Exemplary embodiments are described herein with reference to cross-sectional illustrations and/or plane illustrations that are idealized exemplary illustrations. In the drawings, the thicknesses of layers and regions are exaggerated for clarity. Accordingly, variations from the shapes of the illustrations as a result, for example, of manufacturing techniques and/or tolerances, are to be expected. Thus, exemplary embodiments should not be construed as limited to the shapes of regions illustrated herein but are to include deviations in shapes that result, for example, from manufacturing. For example, an etching region illustrated as a rectangle will, typically, have rounded or curved features.
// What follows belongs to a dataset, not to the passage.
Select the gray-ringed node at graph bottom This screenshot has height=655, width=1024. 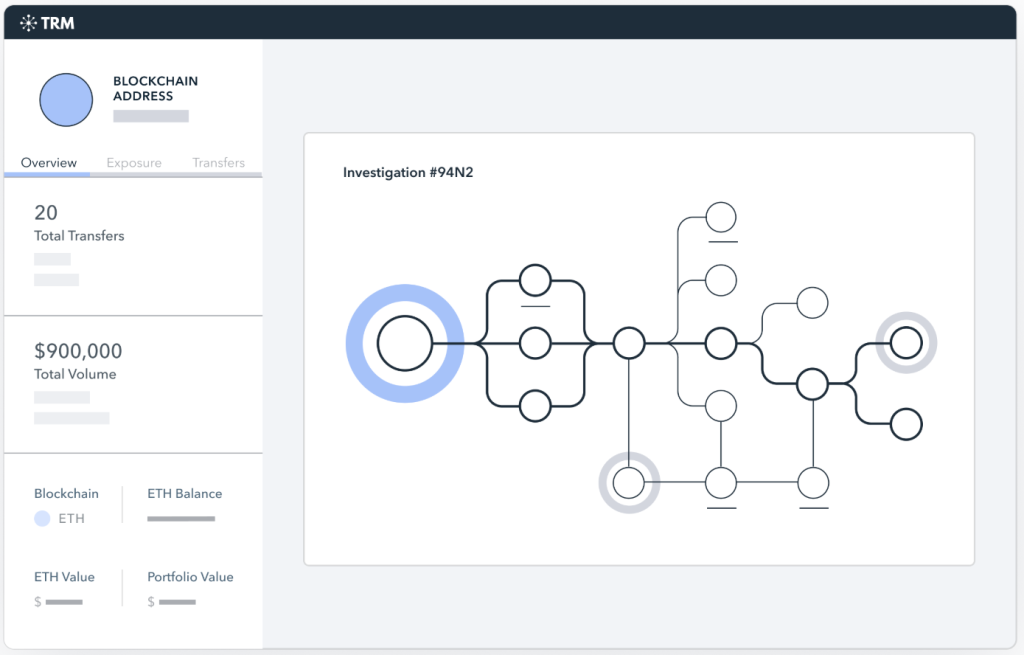(x=629, y=483)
Thus, the regions illustrated in the drawing figures are schematic in nature and their shapes are not intended to illustrate the actual shape of a region of a device and are not intended to limit the scope of exemplary embodiments.
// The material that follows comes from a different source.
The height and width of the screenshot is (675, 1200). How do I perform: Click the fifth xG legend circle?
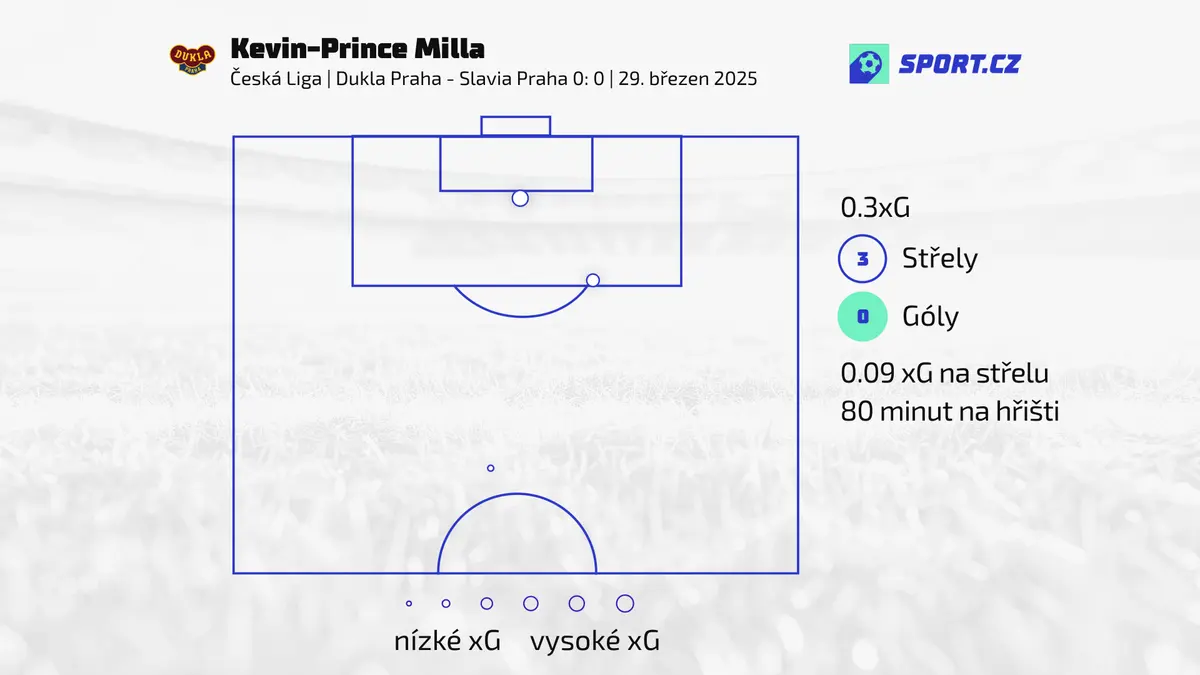pos(577,603)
Hereinafter, exemplary embodiments of the invention will be described in detail with reference to the accompanying drawings.

FIG. 1 is a schematic perspective view illustrating a protective film peeling apparatus according to an exemplary embodiment of the invention.
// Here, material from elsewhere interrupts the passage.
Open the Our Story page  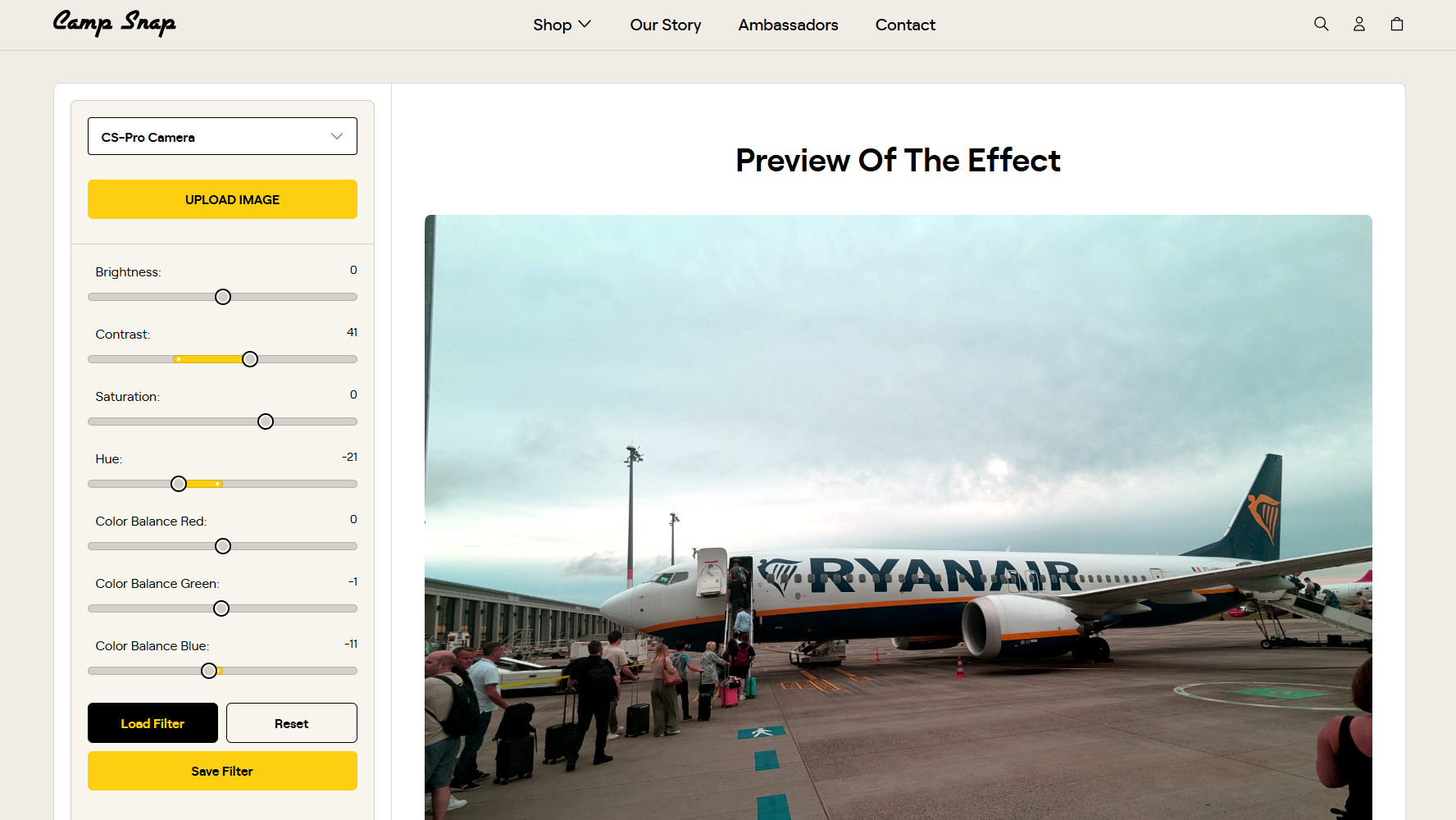click(x=665, y=25)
Referring to FIG. 1, a peeling apparatus 1000 according to an exemplary embodiment of the invention may include a peeling portion 100 and a peeling tape supply portion 200. The peeling portion 100 may include a main stage MSTG, two rail portions RA, a stage STG, two first head support portions HS1, a second head support portion HS2, a plurality of third head support portions HS3, and a plurality of head portions HP.

The rail portions RA may be disposed on the main stage MSTG and may extend in a first direction DR1. The two rail portions are illustrated as an example in FIG. 1. However, the invention is not limited thereto. In some exemplary embodiments, three or more rail portions RA may be disposed on the main stage MSTG.

The stage STG may be disposed on the rail portions RA, and a mother panel M_P may be disposed on the stage STG. The mother panel M_P may be placed on the stage STG, and the stage STG may move along the rail portions RA in the first direction DR1. The first direction DR1 may be opposite directions and may include a left direction and a right direction. In an exemplary embodiment, the stage STG may move in the right direction of the first direction DR1, for example.

The first head support portions HS1 may be arranged in a second direction DR2 intersecting the first direction DR1 and may be respectively disposed on both edge portions of the main stage MSTG with the rail portions RA interposed therebetween. The first head support portions HS1 may extend in a third direction DR3 intersecting a plane parallel to the first and second directions DR1 and DR2. Each of the second and third directions DR2 and DR3 may be opposite directions. The third direction DR3 may include an upward direction and a downward direction.

The second head support portion HS2 may be connected to top ends of the first head support portions HS1 and may extend in the second direction DR2. A length of the second head support portion HS2 in the second direction DR2 may be greater than a length of the main stage MSTG in the second direction DR2. Thus, one side of the second head support portion HS2 may be disposed outside the main stage MSTG.

The third head support portions HS3 extending in the third direction DR3 may be provided on the second head support portion HS2, and the head portions HP may be provided on lower portions of the third head support portions HS3. Three third head support portions HS3 and three head portions HP are illustrated as an example in FIG. 1. However, the numbers of the third head support portions HS3 and the head portions HP are not limited thereto. In other exemplary embodiments, one head portion HP and one third head support portion HS3 may be provided in the peeling portion 100, or two or four or more head portions HP and two or four or more third head support portions HS3 may be provided in the peeling portion 100.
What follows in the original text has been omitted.